El miedo de los independentistas catalanes no es al Estado español, al que piensan debilitado y a la defensiva, sino a sus propios paisanos: a los más radicales de los mismos.
Se entiende, entonces, perfectamente, la disensión entre los de Torra-Puigdemont y Esquerra Republicana, lanzados los primeros en una huida hacia adelante y dejando la iniciativa en manos de los radicales de la CUP y CDR, herederos de los anarquistas de Durruti y demás revolucionarios que hace 70 años se cargaban a todo quisque.
Ezquerra, más pragmática y con mayor visión de la historia, sabe que, de no pararse a tiempo, “la revolución, como Saturno, acaba siempre devorando a sus propios hijos”. La frase, atribuida a Saint-Just o Robespierre -quienes en su corta vida asesinaron a mucha gente antes de acabar ellos mismos bajo la guillotina-, indica que los más revolucionarios odian tanto a sus compañeros de viaje como a sus adversarios y que, de darles el poder, éste les sirve para matar a reyes y, en el mejor de los casos, acabar entronizando emperadores como Napoleón.

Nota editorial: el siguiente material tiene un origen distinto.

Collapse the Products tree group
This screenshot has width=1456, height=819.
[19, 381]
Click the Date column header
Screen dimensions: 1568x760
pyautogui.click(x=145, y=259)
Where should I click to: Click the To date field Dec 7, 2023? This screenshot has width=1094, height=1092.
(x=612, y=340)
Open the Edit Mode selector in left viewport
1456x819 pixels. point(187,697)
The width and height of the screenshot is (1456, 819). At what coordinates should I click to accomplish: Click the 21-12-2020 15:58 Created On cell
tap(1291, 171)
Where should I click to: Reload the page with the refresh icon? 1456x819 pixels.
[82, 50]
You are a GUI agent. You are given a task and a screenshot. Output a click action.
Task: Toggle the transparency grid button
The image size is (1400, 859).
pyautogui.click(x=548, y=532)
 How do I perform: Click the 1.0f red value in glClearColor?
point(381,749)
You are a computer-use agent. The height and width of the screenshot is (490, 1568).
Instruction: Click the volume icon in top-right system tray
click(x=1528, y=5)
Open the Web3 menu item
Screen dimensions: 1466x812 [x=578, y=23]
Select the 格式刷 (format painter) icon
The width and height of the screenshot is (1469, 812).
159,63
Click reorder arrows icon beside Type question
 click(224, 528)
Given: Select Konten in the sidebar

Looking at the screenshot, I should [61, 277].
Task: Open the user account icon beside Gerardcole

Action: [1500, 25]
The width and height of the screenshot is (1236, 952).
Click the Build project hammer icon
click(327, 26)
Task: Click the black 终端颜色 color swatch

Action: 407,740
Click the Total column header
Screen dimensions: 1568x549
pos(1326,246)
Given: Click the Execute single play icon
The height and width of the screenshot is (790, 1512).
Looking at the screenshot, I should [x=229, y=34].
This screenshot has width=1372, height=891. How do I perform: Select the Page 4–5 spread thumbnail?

De salirles bien su propósito a los de la CUP-CDR -antes, nacionalistas; luego, soberanistas; más tarde, independentistas, y ahora militantes por una República de Catalunya-, el idílico país que propugnan sería un Estado totalitario y antidemocrático, sin libertades y sin bienestar, hundido en el agujero más profundo y retrógrado de la historia y con Torra, Puigdemont y tantos otros de su cuerda en una cárcel que no es tan benévola como las actuales.
Sólo quienes se han dado cuenta de eso, siendo ellos también secesionistas, perciben que “el procès” se les está yendo de las manos. ¿Se puede parar, se preguntan, antes de que la locura revolucionaria propicie una violencia generalizada?